[Data records]
★ ★ ★ ★ ★

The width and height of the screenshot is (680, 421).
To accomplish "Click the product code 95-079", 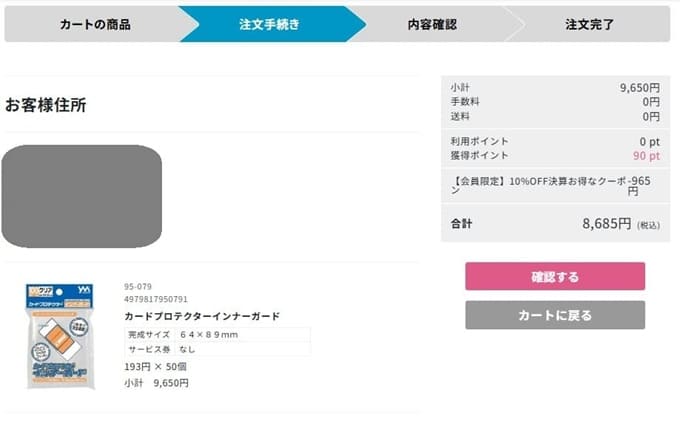I will (x=138, y=286).
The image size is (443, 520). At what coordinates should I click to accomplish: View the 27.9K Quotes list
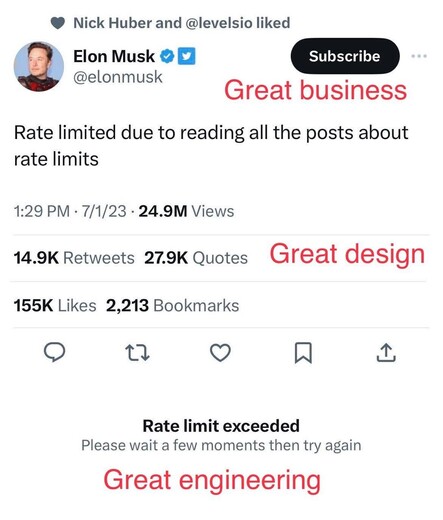click(196, 258)
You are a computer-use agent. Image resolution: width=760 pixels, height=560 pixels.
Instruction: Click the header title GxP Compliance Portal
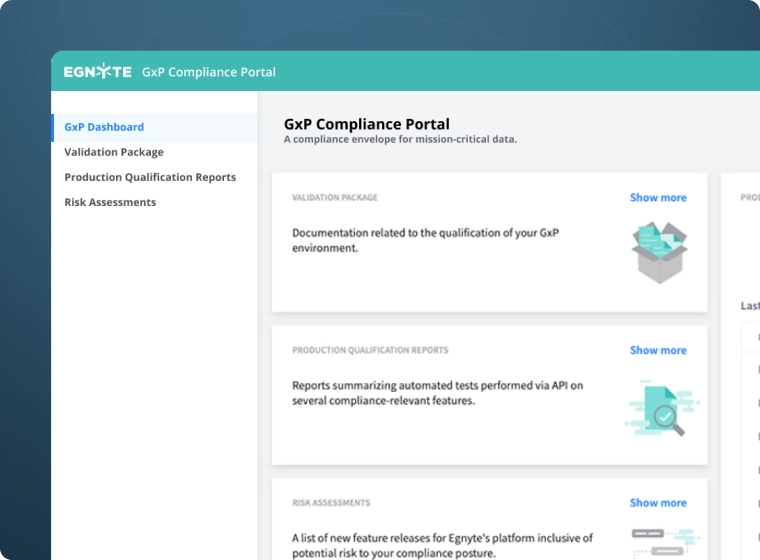click(209, 72)
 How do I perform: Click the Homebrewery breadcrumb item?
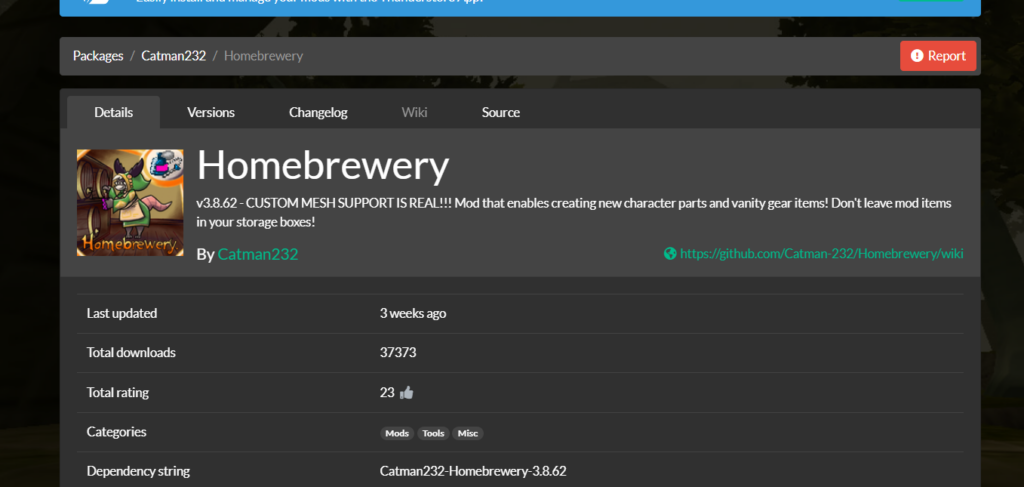(263, 56)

★ ★ ★ ★ ★

_TASK INSTRUCTIONS_
When a line of the data holds the string "width", pick it out and copy it.

_ANSWER FOR THE TASK_
The width and height of the screenshot is (680, 421).
You are a computer-use agent. Image resolution: width=760 pixels, height=560 pixels.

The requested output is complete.